Alzheimer’s Disease and Cyclin Dependent Kinase-5 (Cdk5)

Alzheimer’s Disease (AD) is a debilitating neurological disorder affecting over 5 million Americans. This number is expected to double in the next decade as population ages. Alzheimer’s disease (AD) is characterized by three major hallmarks: beta-amyloid (A beta) plaques, neurofibrillary tangles (NFTs) with profound death in specific areas of the brain. However, it is unclear whether A betaplaques and NFTs represent a cause, an effect or the end phase in the disease’s pathology.
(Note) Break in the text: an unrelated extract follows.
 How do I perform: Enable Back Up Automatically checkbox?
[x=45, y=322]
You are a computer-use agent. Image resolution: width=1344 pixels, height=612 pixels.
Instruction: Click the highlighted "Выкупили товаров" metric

The molecular mechanism leading to extensive neurodegeneration remains to be fully elucidated. The only available drugs for AD are symptomatic agents such as cholinesterase inhibitors (rivastigmine, donepezil, galantamine), and the NMDA receptor antagonist, memantine. These drugs enhance cognitive states and delay disease progression, but do not confer neuroprotection in the long run.

 

Multiple studies have revealed a critical role of Cyclin Dependent Kinase-5 (Cdk5) in triggering various neurotoxic cascades in AD. Cdk5 belongs to the Cdk family of serine/threonine kinases, which is activated by binding to specific regulatory proteins, p35 or p39. These proteins are cleaved into p25 and p29 under a variety of pathological conditions critical in AD, constitutively activating Cdk5 and triggering a cascade of neurotoxic pathways. Significantly higher activity of Cdk5 is observed in AD brains compared to non-demented controls. Cdk5 deregulation contributes to all three hallmarks of AD: neurotoxic A beta and NFT formation and extensive neurodegeneration.